€400m ‘voucher bank’ to guarantee refunds for cancelled holidays

Photo: Benjamin van Waart/Flickr
Many flights have been grounded by travel restrictions. Photo: Benjamin van Waart/Flickr

The cabinet is planning to invest €400 million in a bailout fund for travel operators who are unable to cover the cost of refunding tourists for holidays cancelled during the coronavirus crisis.

Around a million Dutch residents have received vouchers as compensation for cancelled holidays since the outbreak began, worth a total of €1 billion. According to the Telegraaf, The ‘voucher bank’ scheme is designed to guarantee that anyone opting for a refund will be paid back even if the tour operator is unable to foot the bill.

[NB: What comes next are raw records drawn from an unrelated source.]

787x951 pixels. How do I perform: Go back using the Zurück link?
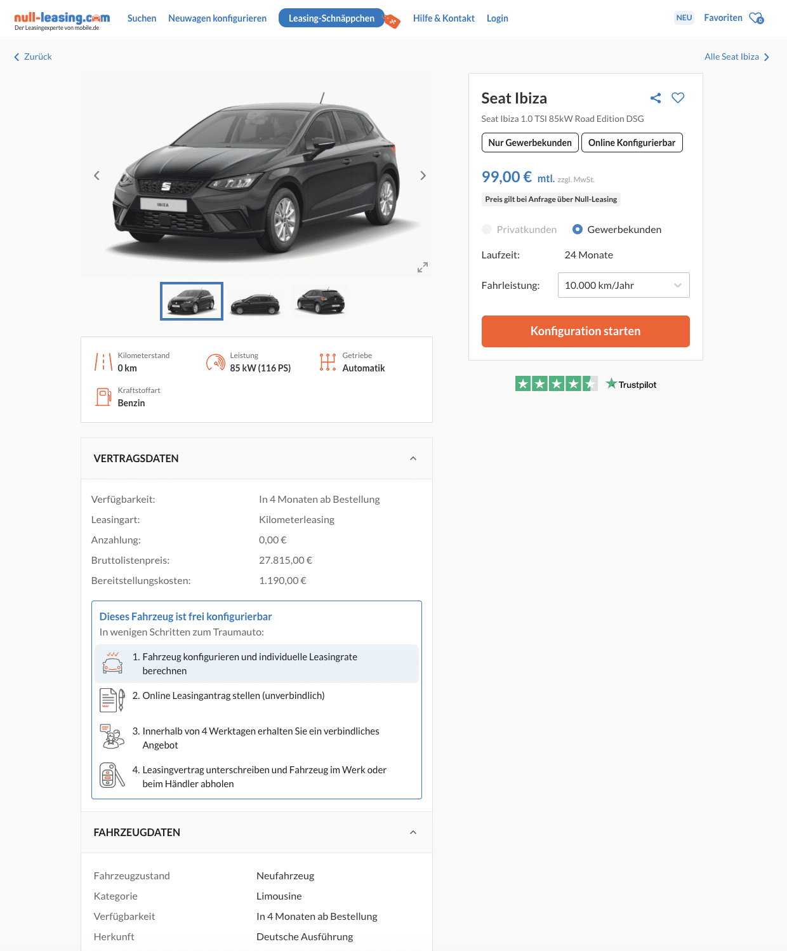(x=33, y=57)
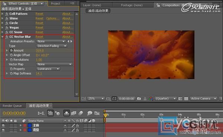Screen dimensions: 223x137
Task: Expand the Cell Pattern effect
Action: [2, 14]
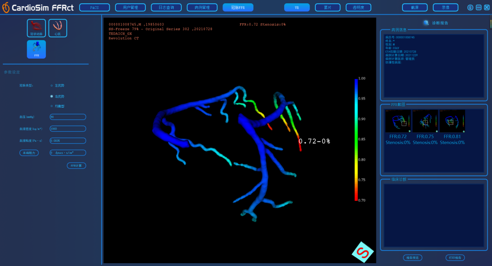Screen dimensions: 492x266
Task: Click the FFR计算 button
Action: [76, 166]
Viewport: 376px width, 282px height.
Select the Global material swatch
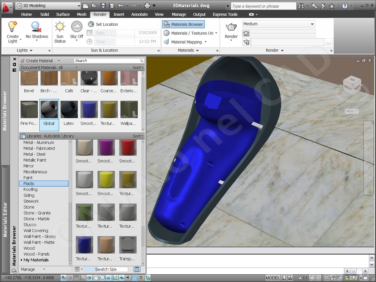pos(49,109)
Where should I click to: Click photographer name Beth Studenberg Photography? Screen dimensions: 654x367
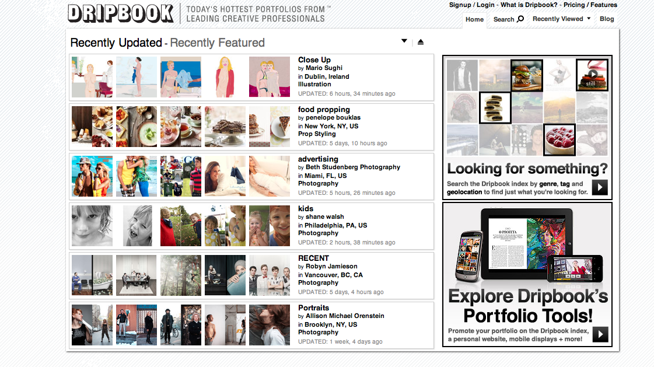[353, 167]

Erik Jan Reuver, director of the travel trade’s compensation scheme SGR, said the extra €400 million in government loans meant companies would be able to honour all requests for refunds up to the end of March next year.

The fact that the scheme covers less than half the total value of vouchers is not a problem because many travellers have already opted to rebook their holidays for next year or are planning to do so.

‘This will prevent a large number of businesses going bust because they are unable to pay out their vouchers,’ Frank Oostdam, chair of the Dutch travel trade association ANVR, told the NOS Radio 1 Journaal.

The Dutch government initially said travellers who booked their spring and summer holidays for 2020 before the coronavirus outbreak began would only be entitled to vouchers, not a refund, to stop companies going out of business.

But the cabinet changed its position after European Commission vice-president Margrethe Vestager sent letters to member states pressing them to honour the right of European consumers to receive a cash refund ‘if that is what they want’.